- PROBLEM: Lay out each line of the items below as a JSON list of strings, one string per line, and leave out any blank lines.

[Recorded data]
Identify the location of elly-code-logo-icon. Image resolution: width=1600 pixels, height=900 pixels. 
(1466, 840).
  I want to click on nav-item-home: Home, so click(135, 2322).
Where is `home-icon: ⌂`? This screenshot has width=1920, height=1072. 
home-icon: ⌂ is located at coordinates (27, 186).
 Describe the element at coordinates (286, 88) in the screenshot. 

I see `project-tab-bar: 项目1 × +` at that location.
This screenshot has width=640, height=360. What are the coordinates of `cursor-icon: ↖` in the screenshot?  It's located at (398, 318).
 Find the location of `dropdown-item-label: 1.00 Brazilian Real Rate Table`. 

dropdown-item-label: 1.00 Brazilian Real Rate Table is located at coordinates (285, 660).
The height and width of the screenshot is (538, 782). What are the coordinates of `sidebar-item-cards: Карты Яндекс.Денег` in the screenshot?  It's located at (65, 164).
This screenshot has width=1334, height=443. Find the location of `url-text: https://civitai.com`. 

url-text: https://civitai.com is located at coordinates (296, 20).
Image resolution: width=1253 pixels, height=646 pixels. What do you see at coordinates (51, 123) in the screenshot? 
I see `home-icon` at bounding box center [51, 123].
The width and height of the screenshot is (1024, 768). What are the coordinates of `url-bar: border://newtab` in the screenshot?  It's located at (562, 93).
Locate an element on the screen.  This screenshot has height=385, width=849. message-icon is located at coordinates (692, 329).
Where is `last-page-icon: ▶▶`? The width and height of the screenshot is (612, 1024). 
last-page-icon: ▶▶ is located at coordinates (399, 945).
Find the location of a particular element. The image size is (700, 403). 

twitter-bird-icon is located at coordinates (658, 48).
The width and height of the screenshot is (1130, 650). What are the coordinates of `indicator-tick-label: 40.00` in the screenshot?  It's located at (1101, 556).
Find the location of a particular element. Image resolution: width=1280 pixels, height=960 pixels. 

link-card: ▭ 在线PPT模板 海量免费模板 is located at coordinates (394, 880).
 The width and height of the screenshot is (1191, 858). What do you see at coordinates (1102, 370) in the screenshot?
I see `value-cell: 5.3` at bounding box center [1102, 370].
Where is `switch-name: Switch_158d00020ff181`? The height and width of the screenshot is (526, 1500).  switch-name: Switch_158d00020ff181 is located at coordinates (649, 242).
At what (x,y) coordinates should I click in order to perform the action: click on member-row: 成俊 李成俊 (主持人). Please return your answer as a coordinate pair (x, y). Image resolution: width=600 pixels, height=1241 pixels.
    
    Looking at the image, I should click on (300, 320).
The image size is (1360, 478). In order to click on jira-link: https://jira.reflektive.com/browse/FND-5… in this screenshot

- SOLUTION TO THE EXERCISE:
[
  "Identify the location of elly-code-logo-icon. Image resolution: width=1600 pixels, height=900 pixels. ",
  "(1466, 840).",
  "  I want to click on nav-item-home: Home, so click(135, 2322).",
  "Where is `home-icon: ⌂`? This screenshot has width=1920, height=1072. ",
  "home-icon: ⌂ is located at coordinates (27, 186).",
  " Describe the element at coordinates (286, 88) in the screenshot. ",
  "I see `project-tab-bar: 项目1 × +` at that location.",
  "This screenshot has width=640, height=360. What are the coordinates of `cursor-icon: ↖` in the screenshot?  It's located at (398, 318).",
  " Find the location of `dropdown-item-label: 1.00 Brazilian Real Rate Table`. ",
  "dropdown-item-label: 1.00 Brazilian Real Rate Table is located at coordinates (285, 660).",
  "The height and width of the screenshot is (538, 782). What are the coordinates of `sidebar-item-cards: Карты Яндекс.Денег` in the screenshot?  It's located at (65, 164).",
  "This screenshot has width=1334, height=443. Find the location of `url-text: https://civitai.com`. ",
  "url-text: https://civitai.com is located at coordinates (296, 20).",
  "Image resolution: width=1253 pixels, height=646 pixels. What do you see at coordinates (51, 123) in the screenshot? ",
  "I see `home-icon` at bounding box center [51, 123].",
  "The width and height of the screenshot is (1024, 768). What are the coordinates of `url-bar: border://newtab` in the screenshot?  It's located at (562, 93).",
  "Locate an element on the screen.  This screenshot has height=385, width=849. message-icon is located at coordinates (692, 329).",
  "Where is `last-page-icon: ▶▶`? The width and height of the screenshot is (612, 1024). ",
  "last-page-icon: ▶▶ is located at coordinates (399, 945).",
  "Find the location of a particular element. The image size is (700, 403). ",
  "twitter-bird-icon is located at coordinates (658, 48).",
  "The width and height of the screenshot is (1130, 650). What are the coordinates of `indicator-tick-label: 40.00` in the screenshot?  It's located at (1101, 556).",
  "Find the location of a particular element. Image resolution: width=1280 pixels, height=960 pixels. ",
  "link-card: ▭ 在线PPT模板 海量免费模板 is located at coordinates (394, 880).",
  " The width and height of the screenshot is (1191, 858). What do you see at coordinates (1102, 370) in the screenshot?",
  "I see `value-cell: 5.3` at bounding box center [1102, 370].",
  "Where is `switch-name: Switch_158d00020ff181`? The height and width of the screenshot is (526, 1500).  switch-name: Switch_158d00020ff181 is located at coordinates (649, 242).",
  "At what (x,y) coordinates should I click in order to perform the action: click on member-row: 成俊 李成俊 (主持人). Please return your answer as a coordinate pair (x, y). Image resolution: width=600 pixels, height=1241 pixels.",
  "    Looking at the image, I should click on (300, 320).",
  "The image size is (1360, 478). In order to click on jira-link: https://jira.reflektive.com/browse/FND-5… in this screenshot"
]